The science of creativity

Music-obsessed otolaryngologist Charles Limb believes his studies of the brain could lead to improved treatment for hearing loss

This article is part of the Provost's Project on Innovation series

"I'm just obsessed with sound," Charles Limb, M.D., readily acknowledges. "I am thoroughly, deeply, extraordinarily immersed in music at a level where I can't stop thinking about it. That single-mindedness has fueled a lot of what I do in my life, including my decision not to be a musician."

So what, then, does this music-obsessed nonmusician do with that passion? He becomes a physician, of course and, over time, combines music and medicine in his search to discover the source of innovation.

As a young saxophonist, Limb listened intently to the likes of John Coltrane and Sonny Rollins, "the musicians that transformed jazz," and concluded, "I am never going to come even remotely close to changing music the way they have." So, "without angst," he became a hearing specialist, an otolaryngologist who, in part, initiates or restores hearing through cochlear implants. He admits that "the technology and our understanding of music perception—cognitively, neurologically, audiologically—is still relatively crude."

His work, however, has become broadly philosophical. He asks: How do creativity and innovation occur? Where does brilliance come from? Where do we get creative insight? What is the neural mechanism, the neurobiology of that process? Can we intervene to make more circuitry available for creativity?

In his pursuit of answers, he has taken a tack that is itself innovative. With collaborator Allen Braun at the National Institutes of Health, Limb uses functional magnetic resonance imaging, fMRI, to study which areas of the brain activate when accomplished jazz musicians play a memorized piece and then improvise on it. In the cramped fMRI tube, accommodating jazz artists play on a truncated, nonmagnetic keyboard that rests on their legs while mirrors provide a view of the instrument. After completing the memorized piece, they improvise while their brain function is being recorded, enabling Limb to examine what takes place in the musicians' brains as they play creatively. At Johns Hopkins, Limb has extended these studies to freestyle rap in hip-hop rappers and also to the process by which musicians "trade fours," that is, alternate playing four bars in a musical conversation with Limb, who plays on another keyboard outside the imaging machine.

"I'm taking musicians at the highest levels of their craft and trying to capture what they do," he says. "It's almost like trying to capture lightning in a bottle." The highly skilled artists are so good at what they do that they can perform even under these unusual circumstances. "The more trained you are," Limb says, "the more resources, neurologically speaking, you can devote to conceiving and executing something creative."

His research found that certain areas of the brain, including regions involved with the senses, are activated during improvisation, producing a true state of heightened awareness.

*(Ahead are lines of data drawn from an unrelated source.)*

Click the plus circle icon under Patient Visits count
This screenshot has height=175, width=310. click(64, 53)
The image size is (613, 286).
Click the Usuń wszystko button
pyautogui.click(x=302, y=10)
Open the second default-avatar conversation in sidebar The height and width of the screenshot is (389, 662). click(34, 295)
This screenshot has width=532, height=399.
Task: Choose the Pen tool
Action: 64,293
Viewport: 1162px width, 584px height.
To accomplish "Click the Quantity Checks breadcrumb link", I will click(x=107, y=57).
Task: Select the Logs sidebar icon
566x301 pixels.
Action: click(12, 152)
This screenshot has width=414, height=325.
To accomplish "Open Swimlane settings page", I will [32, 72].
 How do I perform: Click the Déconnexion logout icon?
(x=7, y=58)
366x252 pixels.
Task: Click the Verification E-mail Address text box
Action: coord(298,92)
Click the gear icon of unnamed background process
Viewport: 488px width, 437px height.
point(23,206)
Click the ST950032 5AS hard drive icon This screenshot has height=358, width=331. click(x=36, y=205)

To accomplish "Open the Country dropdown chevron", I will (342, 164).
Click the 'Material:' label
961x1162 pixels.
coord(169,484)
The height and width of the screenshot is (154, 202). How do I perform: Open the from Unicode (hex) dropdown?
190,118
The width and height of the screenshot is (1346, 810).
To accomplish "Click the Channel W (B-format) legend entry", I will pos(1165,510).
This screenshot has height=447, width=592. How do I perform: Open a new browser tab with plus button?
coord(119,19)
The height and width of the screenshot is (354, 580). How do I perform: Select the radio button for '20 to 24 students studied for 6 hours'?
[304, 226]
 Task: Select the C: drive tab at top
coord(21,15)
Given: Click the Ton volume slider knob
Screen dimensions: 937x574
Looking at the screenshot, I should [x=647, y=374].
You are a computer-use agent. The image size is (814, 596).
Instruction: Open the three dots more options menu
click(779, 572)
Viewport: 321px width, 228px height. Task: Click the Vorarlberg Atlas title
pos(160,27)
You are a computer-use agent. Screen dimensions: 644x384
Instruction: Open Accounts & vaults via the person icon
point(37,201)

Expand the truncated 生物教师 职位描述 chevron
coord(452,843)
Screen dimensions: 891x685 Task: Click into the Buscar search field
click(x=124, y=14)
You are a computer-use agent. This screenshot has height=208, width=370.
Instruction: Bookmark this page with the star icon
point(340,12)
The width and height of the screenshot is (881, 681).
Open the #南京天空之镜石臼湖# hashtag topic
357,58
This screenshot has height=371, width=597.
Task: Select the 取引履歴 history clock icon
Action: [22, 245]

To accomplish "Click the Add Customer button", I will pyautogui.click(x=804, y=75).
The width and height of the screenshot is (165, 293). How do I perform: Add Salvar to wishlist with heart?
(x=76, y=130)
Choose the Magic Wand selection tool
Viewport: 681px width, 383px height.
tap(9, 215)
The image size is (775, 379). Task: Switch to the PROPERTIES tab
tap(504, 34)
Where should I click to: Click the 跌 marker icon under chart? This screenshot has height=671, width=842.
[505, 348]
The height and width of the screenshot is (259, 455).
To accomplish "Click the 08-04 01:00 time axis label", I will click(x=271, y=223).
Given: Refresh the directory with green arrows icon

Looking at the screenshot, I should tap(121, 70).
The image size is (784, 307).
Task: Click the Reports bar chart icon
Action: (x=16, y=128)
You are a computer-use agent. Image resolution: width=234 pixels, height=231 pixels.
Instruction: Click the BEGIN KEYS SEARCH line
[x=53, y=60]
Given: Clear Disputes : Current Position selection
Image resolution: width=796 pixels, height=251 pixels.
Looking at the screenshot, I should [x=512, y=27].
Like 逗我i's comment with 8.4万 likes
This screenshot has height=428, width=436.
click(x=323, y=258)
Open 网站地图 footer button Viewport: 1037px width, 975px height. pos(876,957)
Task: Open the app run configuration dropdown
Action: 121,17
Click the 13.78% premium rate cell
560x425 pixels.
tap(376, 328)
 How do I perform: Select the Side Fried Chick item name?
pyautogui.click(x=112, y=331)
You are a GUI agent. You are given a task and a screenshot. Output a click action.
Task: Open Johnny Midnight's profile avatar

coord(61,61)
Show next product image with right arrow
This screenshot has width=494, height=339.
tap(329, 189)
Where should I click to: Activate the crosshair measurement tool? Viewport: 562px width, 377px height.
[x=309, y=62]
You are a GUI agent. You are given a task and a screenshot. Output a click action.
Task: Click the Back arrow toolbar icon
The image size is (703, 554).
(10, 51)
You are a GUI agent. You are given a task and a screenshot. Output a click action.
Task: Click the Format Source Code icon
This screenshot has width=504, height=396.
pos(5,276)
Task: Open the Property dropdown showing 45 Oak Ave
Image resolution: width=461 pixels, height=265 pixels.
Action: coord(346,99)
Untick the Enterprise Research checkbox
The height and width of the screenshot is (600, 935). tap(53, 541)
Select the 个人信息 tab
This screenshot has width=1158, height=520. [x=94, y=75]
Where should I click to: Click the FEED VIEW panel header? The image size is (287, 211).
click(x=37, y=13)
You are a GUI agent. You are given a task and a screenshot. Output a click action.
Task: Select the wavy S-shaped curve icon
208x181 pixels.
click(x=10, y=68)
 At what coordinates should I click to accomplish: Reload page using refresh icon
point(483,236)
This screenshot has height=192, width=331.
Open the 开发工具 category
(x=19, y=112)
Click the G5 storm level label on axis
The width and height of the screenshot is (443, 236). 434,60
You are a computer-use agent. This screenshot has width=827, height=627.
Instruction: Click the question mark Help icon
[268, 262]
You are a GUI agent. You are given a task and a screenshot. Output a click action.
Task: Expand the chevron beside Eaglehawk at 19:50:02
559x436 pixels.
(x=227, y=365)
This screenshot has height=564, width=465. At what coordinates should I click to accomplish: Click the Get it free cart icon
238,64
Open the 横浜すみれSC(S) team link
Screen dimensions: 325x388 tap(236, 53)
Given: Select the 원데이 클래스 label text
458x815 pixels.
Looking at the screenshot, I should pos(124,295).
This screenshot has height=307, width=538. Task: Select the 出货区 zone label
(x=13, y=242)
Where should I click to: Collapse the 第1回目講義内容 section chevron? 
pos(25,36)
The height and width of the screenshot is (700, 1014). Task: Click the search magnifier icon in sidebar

Trained musicians hear music almost like a second language. The brain patterns during improvisation also resemble those observed during REM sleep, the state of dreaming.

Equally fascinating, certain brain regions are shut down. "In every experiment I've done where there is some sort of what we call a 'flow state'—such as jazz improvisation or freestyle rap, where an artist is generating a lot of information on the fly, spontaneously—there appear to be important areas of the prefrontal cortex that are turning off, or relatively deactivating," Limb says. "The interesting thing here is that the brain is selectively modulating itself to promote novel ideas and to prevent over-self-monitoring and inhibition of one's impulses."

This type of intellectual inquiry was not always in Limb's plan. Although he did not expect to stay in Baltimore beyond his surgical training, now he cannot imagine leaving. "I don't think that I can do what I do in any other university or medical center in the world," he says. "It's unusual to find a high-level hospital that also has a high-level conservatory—but beyond that, has people in place who support the idea of something interdisciplinary between those two worlds."

While grateful for the support he has received at Johns Hopkins, Limb is frustrated that his area of scientific research attracts little external funding. With some exasperation, he describes being told recently by the NIH—as they rejected a grant application without review—that "creativity doesn't fit under the mission of NIH." How did Limb respond? "I don't think human society can survive without creativity," he asserted. "Are you really sure it doesn't fit under your mission statement?"

Limb believes that "artists are much closer to the truth" than are scientists. In his view, the subject of creativity is too important to ignore, and he will continue to explore innovation through his two passions. "To me," he says, "both music and medicine deal with life at its core.... They're both there to define the essential human condition, to help us understand what it means to be human."

Just as technology enables him to map the creative brain, it is also sparking wider interest in his ideas. "If I publish a scientific paper in a traditional journal," he says, "I'm lucky if 40 or 50 people read it—but the paper on creativity that I published in 2008 using an open access platform has been downloaded online more than 35,000 times, while the first TED talk that I gave on improvisation has been viewed well over half a million times."

Ultimately, he says, "what I hope happens is that—in the aggregate over many years, and with the combined efforts of many labs—the neuroscience of creativity will become established as a viable field of study." That is probable, if not inevitable. Like laying down an appealing jazz track for others to follow, Charles Limb is creating a riff that resonates.